* _Given records_:
● ● ● ● ● ● ●

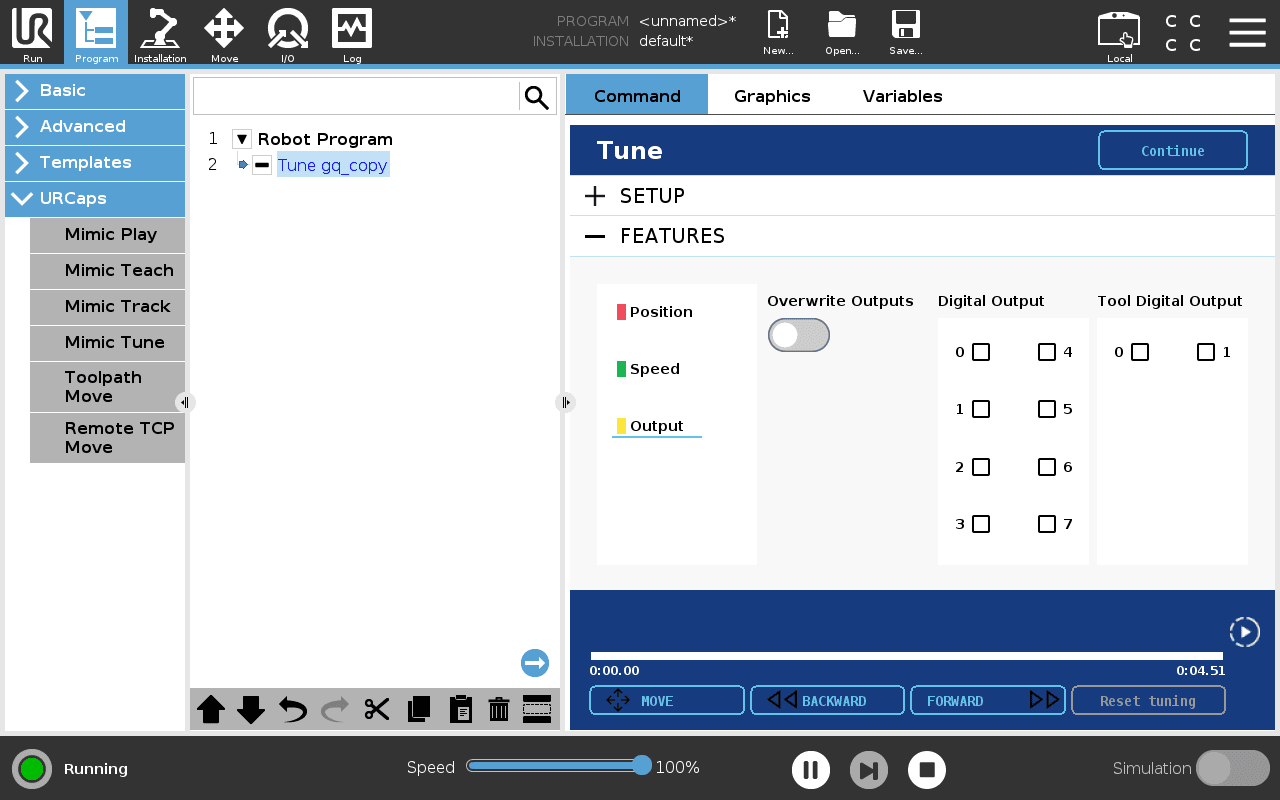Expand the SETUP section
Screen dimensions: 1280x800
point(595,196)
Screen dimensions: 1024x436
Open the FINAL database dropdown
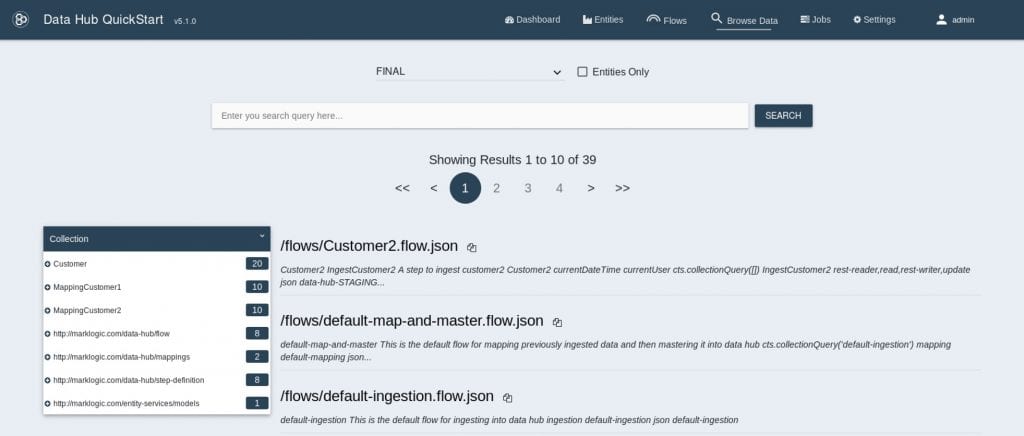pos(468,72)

● ● ● ● ● ● ●

* _Exercise_:
From the line containing "Screen dimensions: 1024x436" through the last line of the data above, write out every line word for word, and nothing else. Do not include the pictures.

* _Task response_:
Screen dimensions: 1024x436
Open the FINAL database dropdown
pos(468,72)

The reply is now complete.